▶ Task description
Each line below should be quoted exactly, please.

▶ Exercise data
□ □ □ □

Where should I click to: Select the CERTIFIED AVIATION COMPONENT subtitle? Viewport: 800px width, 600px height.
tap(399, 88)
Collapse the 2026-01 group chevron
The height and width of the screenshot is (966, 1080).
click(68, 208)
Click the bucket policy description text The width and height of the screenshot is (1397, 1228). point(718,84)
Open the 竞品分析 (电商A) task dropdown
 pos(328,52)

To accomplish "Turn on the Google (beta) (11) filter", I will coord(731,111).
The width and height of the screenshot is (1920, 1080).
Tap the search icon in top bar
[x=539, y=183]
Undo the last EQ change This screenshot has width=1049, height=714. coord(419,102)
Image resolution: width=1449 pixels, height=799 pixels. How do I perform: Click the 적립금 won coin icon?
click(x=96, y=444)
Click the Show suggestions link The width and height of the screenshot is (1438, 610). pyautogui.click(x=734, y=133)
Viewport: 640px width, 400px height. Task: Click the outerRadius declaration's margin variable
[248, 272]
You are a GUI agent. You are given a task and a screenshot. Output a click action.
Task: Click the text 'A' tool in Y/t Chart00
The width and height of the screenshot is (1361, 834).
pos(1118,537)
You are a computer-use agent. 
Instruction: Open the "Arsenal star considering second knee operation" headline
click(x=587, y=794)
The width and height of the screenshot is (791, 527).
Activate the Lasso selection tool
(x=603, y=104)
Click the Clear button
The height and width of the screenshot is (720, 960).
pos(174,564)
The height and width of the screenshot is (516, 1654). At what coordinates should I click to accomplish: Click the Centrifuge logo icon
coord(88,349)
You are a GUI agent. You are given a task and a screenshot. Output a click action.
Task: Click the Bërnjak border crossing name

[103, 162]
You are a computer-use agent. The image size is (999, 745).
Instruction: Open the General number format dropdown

□ □ □ □

▶ Output for this exercise
Where should I click to: Select the CERTIFIED AVIATION COMPONENT subtitle? Viewport: 800px width, 600px height.
tap(399, 88)
Collapse the 2026-01 group chevron
The height and width of the screenshot is (966, 1080).
click(68, 208)
Click the bucket policy description text The width and height of the screenshot is (1397, 1228). point(718,84)
Open the 竞品分析 (电商A) task dropdown
 pos(328,52)

To accomplish "Turn on the Google (beta) (11) filter", I will coord(731,111).
The width and height of the screenshot is (1920, 1080).
Tap the search icon in top bar
[x=539, y=183]
Undo the last EQ change This screenshot has width=1049, height=714. coord(419,102)
Image resolution: width=1449 pixels, height=799 pixels. How do I perform: Click the 적립금 won coin icon?
click(x=96, y=444)
Click the Show suggestions link The width and height of the screenshot is (1438, 610). pyautogui.click(x=734, y=133)
Viewport: 640px width, 400px height. Task: Click the outerRadius declaration's margin variable
[248, 272]
You are a GUI agent. You are given a task and a screenshot. Output a click action.
Task: Click the text 'A' tool in Y/t Chart00
The width and height of the screenshot is (1361, 834).
pos(1118,537)
You are a computer-use agent. 
Instruction: Open the "Arsenal star considering second knee operation" headline
click(x=587, y=794)
The width and height of the screenshot is (791, 527).
Activate the Lasso selection tool
(x=603, y=104)
Click the Clear button
The height and width of the screenshot is (720, 960).
pos(174,564)
The height and width of the screenshot is (516, 1654). At what coordinates should I click to accomplish: Click the Centrifuge logo icon
coord(88,349)
You are a GUI agent. You are given a task and a screenshot. Output a click action.
Task: Click the Bërnjak border crossing name

[103, 162]
You are a computer-use agent. The image size is (999, 745).
Instruction: Open the General number format dropdown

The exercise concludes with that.